Okuduğum her Aytmatov kitabında biraz daha tanıyorum Orta Asya'yı, biraz daha içime işliyor yaşanan olaylar. Orta Asya bozkırını da seviyorsunuz onunla dolaşırken.
Aytmatov okuyan bilir hikayelerin sonu hep bi hüzün ama hüzünle gelen bir cesaret örneği ile tamamlanır.
Aytmatov kitaplarında okuduğum kadarı ile kadın karakteri hiç bir zaman ezilen konumunda değildir. Hikayelerinde hep kahraman olarak geçmiştir.
Bir solukta okunabilecek bir eser. Birkaç saatinizi ayırmanız yeterli olacaktır. Yine bir savaş durumu ve yine zorlu geçen yıllar, yaşanılan onca duygu ve hepsi birbirinin içinde.
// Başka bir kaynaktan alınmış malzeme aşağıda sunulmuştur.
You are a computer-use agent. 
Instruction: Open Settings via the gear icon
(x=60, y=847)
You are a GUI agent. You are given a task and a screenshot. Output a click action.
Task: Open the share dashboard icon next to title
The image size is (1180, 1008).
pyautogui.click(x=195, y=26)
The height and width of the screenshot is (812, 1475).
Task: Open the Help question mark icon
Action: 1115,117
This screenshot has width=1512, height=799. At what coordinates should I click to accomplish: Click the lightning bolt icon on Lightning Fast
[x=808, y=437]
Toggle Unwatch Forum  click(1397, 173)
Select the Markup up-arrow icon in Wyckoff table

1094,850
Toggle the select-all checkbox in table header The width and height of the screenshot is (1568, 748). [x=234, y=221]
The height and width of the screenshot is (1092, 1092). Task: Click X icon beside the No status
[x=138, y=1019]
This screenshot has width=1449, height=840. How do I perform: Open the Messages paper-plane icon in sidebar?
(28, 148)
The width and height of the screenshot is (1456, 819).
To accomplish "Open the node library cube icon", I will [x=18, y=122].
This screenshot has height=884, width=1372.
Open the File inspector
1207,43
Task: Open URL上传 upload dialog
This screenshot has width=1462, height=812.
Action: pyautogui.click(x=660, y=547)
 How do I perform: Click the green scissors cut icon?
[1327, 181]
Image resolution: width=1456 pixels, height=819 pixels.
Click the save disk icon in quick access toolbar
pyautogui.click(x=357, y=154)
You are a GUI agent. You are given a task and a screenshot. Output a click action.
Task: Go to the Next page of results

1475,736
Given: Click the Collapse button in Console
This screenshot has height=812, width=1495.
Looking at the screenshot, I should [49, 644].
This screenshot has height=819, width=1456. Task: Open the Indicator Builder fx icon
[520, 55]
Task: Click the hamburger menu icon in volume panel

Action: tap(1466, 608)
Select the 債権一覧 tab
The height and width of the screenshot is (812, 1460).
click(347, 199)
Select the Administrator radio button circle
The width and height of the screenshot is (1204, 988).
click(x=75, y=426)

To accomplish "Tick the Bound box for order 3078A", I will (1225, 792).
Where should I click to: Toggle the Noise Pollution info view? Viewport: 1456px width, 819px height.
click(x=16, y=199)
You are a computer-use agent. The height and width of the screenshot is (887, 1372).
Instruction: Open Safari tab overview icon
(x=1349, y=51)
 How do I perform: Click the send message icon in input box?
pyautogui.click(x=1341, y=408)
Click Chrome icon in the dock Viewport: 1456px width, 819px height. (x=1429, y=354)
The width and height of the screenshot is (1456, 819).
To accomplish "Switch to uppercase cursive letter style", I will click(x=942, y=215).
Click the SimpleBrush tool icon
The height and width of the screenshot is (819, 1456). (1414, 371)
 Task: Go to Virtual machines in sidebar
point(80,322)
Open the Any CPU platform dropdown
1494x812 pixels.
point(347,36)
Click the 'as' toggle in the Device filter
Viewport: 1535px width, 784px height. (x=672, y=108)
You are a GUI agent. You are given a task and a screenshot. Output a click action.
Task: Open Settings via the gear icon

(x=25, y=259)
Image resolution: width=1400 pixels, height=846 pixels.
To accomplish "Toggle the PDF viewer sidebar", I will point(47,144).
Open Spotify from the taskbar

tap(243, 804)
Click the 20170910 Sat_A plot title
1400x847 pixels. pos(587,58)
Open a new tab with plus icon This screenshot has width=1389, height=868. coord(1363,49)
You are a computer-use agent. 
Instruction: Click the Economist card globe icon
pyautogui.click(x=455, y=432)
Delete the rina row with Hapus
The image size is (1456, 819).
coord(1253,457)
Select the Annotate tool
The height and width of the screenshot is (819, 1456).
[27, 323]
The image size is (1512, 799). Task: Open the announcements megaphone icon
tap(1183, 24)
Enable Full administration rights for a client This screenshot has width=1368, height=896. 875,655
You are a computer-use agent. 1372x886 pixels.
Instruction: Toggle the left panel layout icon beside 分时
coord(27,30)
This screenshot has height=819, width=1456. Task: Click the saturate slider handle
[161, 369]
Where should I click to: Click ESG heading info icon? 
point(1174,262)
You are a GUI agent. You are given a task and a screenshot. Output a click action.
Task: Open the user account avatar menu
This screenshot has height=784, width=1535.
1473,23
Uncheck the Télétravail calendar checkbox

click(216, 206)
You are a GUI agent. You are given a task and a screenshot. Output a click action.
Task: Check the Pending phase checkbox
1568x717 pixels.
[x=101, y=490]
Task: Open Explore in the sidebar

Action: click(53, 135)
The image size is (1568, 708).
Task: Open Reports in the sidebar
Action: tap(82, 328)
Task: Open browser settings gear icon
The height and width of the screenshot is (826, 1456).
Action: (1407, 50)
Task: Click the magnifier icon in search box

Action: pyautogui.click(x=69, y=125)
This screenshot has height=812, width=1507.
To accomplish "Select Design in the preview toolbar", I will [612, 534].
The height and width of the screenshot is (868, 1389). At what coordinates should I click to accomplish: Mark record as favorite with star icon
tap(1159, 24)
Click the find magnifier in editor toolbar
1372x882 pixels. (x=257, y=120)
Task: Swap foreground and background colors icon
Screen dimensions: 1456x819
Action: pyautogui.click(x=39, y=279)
Korku, aşk, heyecan, cesaret, fedakarlık, yoksulluk, acı... Tüm bu duyguları bu kısacık hikayede Seyde karakteri ile yaşıyorsunuz.
Sovyetler Birliği ve savaş, eşinden ayrılan kadın, zorluklar çeken köy halkı ile; duygusal unsurlarda ise bekleyiş, vatanseverlik, fedakârlık ve vicdan ile bizleri “yüz yüze” getiriyor. Film tadında okuyorsunuz aslında Seyde'nin başından geçen bu hikayeyi.
Köydeki diğer erkekler gibi Seyde'nin kocası da savaşa alınır fakat bir zaman sonra asker kaçağı olarak döner. Başkaları için ölmek onu bambaşka bir insan haline getirmiştir ve Seyde artık kocasını tanıyamaz hale gelecektir. Bundan sonrası kadının içindeki çekişme, fedakarlık, cesaret, aşk ve akıl. Bakalım hangisini tercih edecektir Seyde. aşkı mı galip gelecek akıl mı?
Bu hikâyede savaş; cephede olanların değil, geride kalanların savaşı. Yürekli, fedakâr ve cesur kadın Seyde ve onun hikâyesiyle tanışmalısınız.